> DATA EXCERPTS
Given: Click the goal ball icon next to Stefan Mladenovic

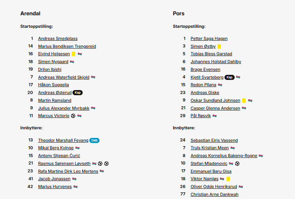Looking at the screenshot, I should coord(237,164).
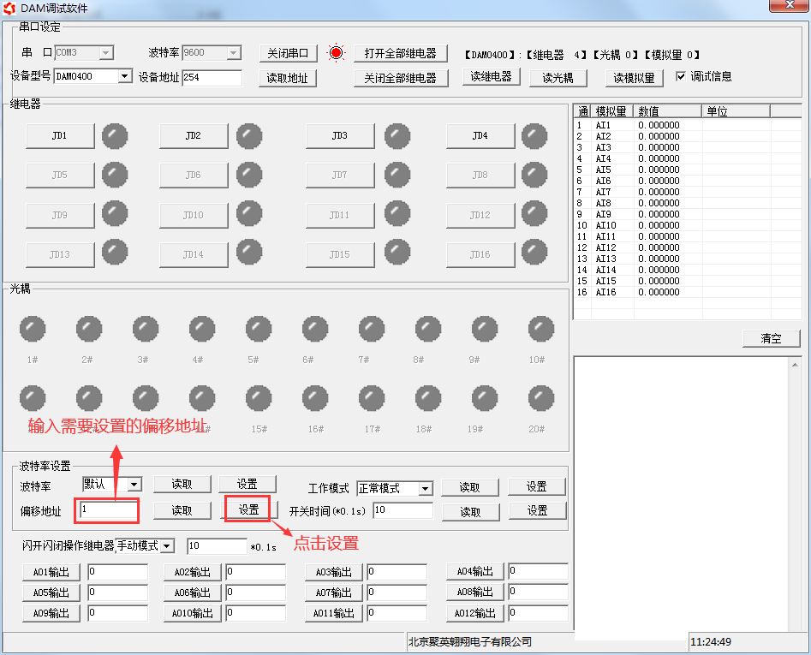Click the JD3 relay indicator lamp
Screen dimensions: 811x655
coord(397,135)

--

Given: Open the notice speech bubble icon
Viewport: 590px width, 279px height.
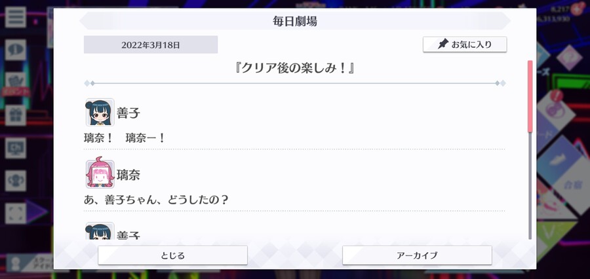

==

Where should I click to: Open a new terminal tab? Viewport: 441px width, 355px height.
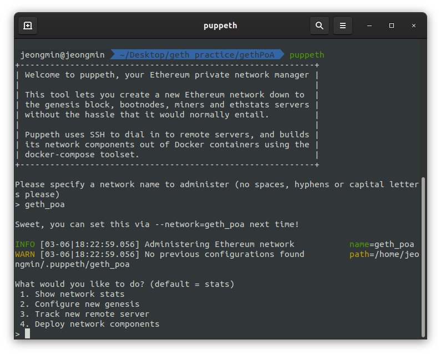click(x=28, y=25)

> HOW TO COMPLETE THIS TASK
Copy verbatim, from the listing above, each line from the one containing "Given: Open the notice speech bubble icon" down to the one containing "Viewport: 590px width, 279px height.", inclusive.

> ANSWER BOX
Given: Open the notice speech bubble icon
Viewport: 590px width, 279px height.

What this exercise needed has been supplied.